OUTSIDE THESE WARM, living walls an icy tale slides towards its hideous conclusion. The midsummer clouds are thick, there’s no moon, not the faintest breeze. But my mother and uncle are talking up a winter storm. The cork is drawn from one more bottle, then, too soon, another. I’m washed far downstream of drunkenness, my senses blur their words but I hear in them the form of my ruin. Shadow figures on a bloody screen are arguing in hopeless struggle with their fate. The voices rise and fall. When they don’t accuse or wrangle, they conspire. What’s said hangs in the air, like a Beijing smog.

It will end badly, and the house feels the ruin too.

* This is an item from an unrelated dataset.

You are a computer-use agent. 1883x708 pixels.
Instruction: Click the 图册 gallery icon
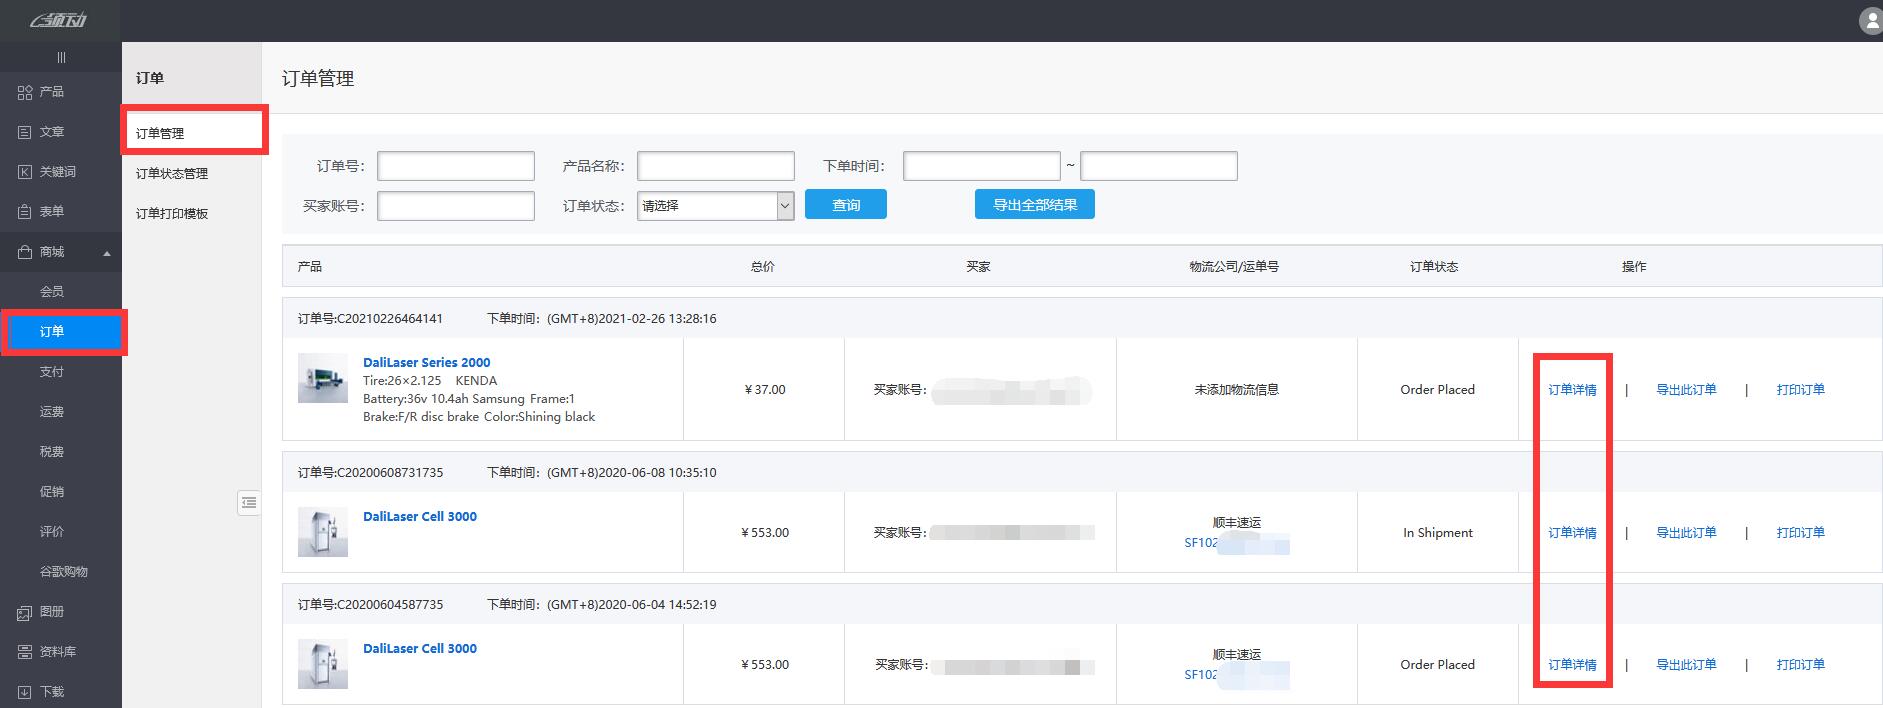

In high summer, the February gale twists and breaks the icicles hanging from the gutters, scours the unpointed brickwork of the gable ends, rips the slates – those blank slates – from the pitching roofs. This chill works its fingers past the rotted putty of the unwashed panes, it backs up through the kitchen drains. I’m shivering in here. But it won’t end, the bad will be endless, until ending badly will seem a blessing. Nothing will be forgotten, nothing flushed away. Foul matter lingers in unseen bends beyond the plumber’s reach, it hangs in the wardrobes with Trudy’s winter coats. This too solid stench feeds the timid mice behind the skirting and swells them to rats. We hear their gnawing and mutinous curses, but no one is surprised. At intervals, my mother and I retire so she may squat and copiously piss and groan. Against my skull I feel her bladder shrink, and I’m relieved. Back to the table, to more scheming and long harangues. It was my uncle cursing, not the rats. That gnawing was my mother at the salted nuts. Incessantly, she eats for me.